_ENTRIES PROVIDED_.
----

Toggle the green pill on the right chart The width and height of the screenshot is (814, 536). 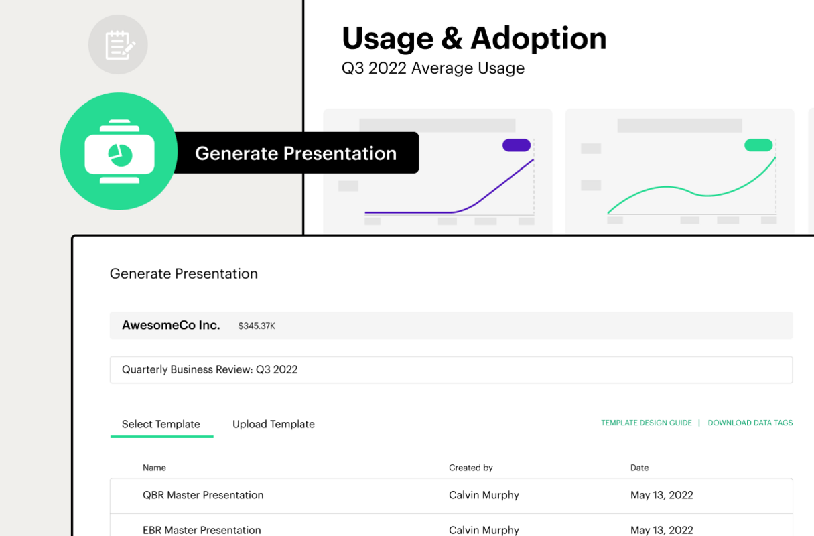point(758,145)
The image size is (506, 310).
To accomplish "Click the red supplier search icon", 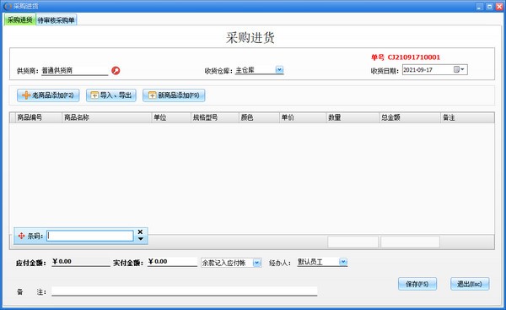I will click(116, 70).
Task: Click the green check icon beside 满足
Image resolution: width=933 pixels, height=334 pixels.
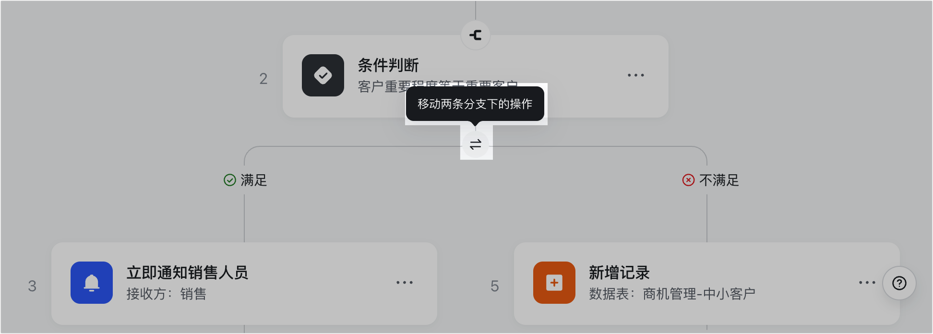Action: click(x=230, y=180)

----

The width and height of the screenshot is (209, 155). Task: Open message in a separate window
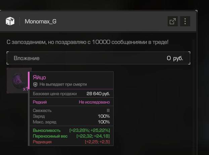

----

_CHALLENGE_.
Which lines above contain the word "Task"? Gather each one, copied in full.

_RESPONSE FOR THIS EXERCISE_.
Task: Click the green check icon beside 满足
The width and height of the screenshot is (209, 155). Task: Open message in a separate window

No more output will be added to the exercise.